PASSAGE FOR REVIEW:
★ ★ ★ ★

Tardigrades are amazing creatures famous for their extreme survival skills. Their collection of abilities make up for their small stature. They are capable of surviving under the harshest conditions including the vacuum of outer space, extreme temperatures, great pressure (equivalent to six times as much pressure under the ocean), dehydration, and being frozen solid for years.
If tardigrades were Pokémon, they would be on the legendary side.
To top it off, tardigrades can survive radiation levels that are very lethal to most organisms. Now, scientists have finally unlocked what makes this all possible.
According to a study published in Nature Communications, a group of researchers found the anti-radiation ability of tardigrades was due to a special protein they have taken to calling “Dsup,” which is short for “Damage suppression.” Dsup was discovered by Takekazu Kunieda and his team at the University of Tokyo, after sequencing the complete genome of a tardigrade species called Ramazzottius varieornatus.
Dsup proteins embrace tardigrade DNA and envelope it, protecting it from harm due to radiation, while keeping all of its normal functions intact. It is also capable of cleaning out DNA-damaging agents known as reactive oxygen species.
The best part is, Dsup can develop in other organisms, too, like human beings.
Kunieda tested this with lab-cultured kidney cells, genetically engineering these cells to produce Dsup themselves. “The human cells that made Dsup saw a reduction of around 40 to 50 percent in the DNA damage caused by X-rays compared with control cells,” Kunieda noted. When RNA was used to sabotage the Dsup gene, the protection against radiation disappeared completely. This proved that Dsup is the key factor.
Assuming this ability can be successfully recreated in all the cells of a fully-grown organism like us, it could make human beings and other animals immune to radiation. “It could be helpful for space flight, radiotherapy and radiation workers in the far future,” Kunieda believes. That’s a big if, of course.
In any case, Kunieda’s research also laid to rest a theory that tardigrade DNA was largely scavenged from other bacterial organisms with a process called horizontal gene transfer. As it turns out, most of the tardigrade DNA is “home-grown”, confirming a study from earlier this year.

★ ★ ★ ★

SUPPLIED DATA:
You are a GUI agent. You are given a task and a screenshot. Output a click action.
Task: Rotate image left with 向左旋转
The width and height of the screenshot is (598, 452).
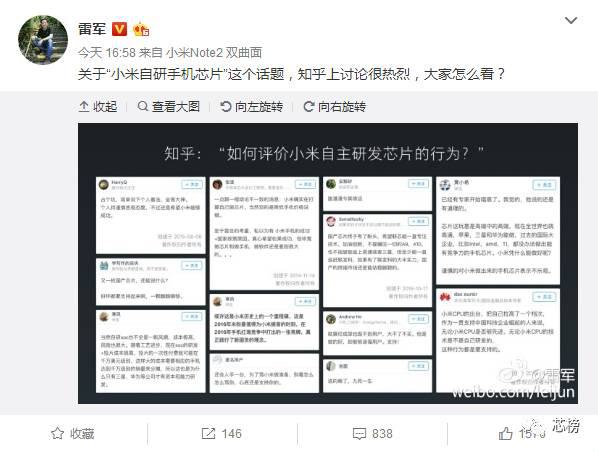252,106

★ ★ ★ ★

ACTIVITIES:
(a) From the tardigrade article, reproduce the passage starting with "To top it off, tardigrades" and going on through "like human beings.".
(b) Decide whether each statement below agrees with the tardigrade article. Answer yes or no for each, and quote the words from the article that settle it.
(i) Dsup was discovered at the University of Tokyo after the genome of Ramazzottius varieornatus was sequenced.
(ii) Human cells that made Dsup showed about a 70 percent reduction in DNA damage from X-rays.
(iii) Kunieda's research found that most tardigrade DNA was taken from bacteria through horizontal gene transfer.
(c) The tardigrade article has a sentence that begins "They are capable of surviving under the harshest conditions." List every condition that sentence names.

SOLUTION SET:
(a)
To top it off, tardigrades can survive radiation levels that are very lethal to most organisms. Now, scientists have finally unlocked what makes this all possible.
According to a study published in Nature Communications, a group of researchers found the anti-radiation ability of tardigrades was due to a special protein they have taken to calling “Dsup,” which is short for “Damage suppression.” Dsup was discovered by Takekazu Kunieda and his team at the University of Tokyo, after sequencing the complete genome of a tardigrade species called Ramazzottius varieornatus.
Dsup proteins embrace tardigrade DNA and envelope it, protecting it from harm due to radiation, while keeping all of its normal functions intact. It is also capable of cleaning out DNA-damaging agents known as reactive oxygen species.
The best part is, Dsup can develop in other organisms, too, like human beings.

(b)
(i) Yes: "Dsup was discovered by Takekazu Kunieda and his team at the University of Tokyo, after sequencing the complete genome of a tardigrade species called Ramazzottius varieornatus."
(ii) No: "The human cells that made Dsup saw a reduction of around 40 to 50 percent in the DNA damage caused by X-rays compared with control cells"
(iii) No: "As it turns out, most of the tardigrade DNA is “home-grown”"

(c)
- the vacuum of outer space
- extreme temperatures
- great pressure
- dehydration
- being frozen solid for years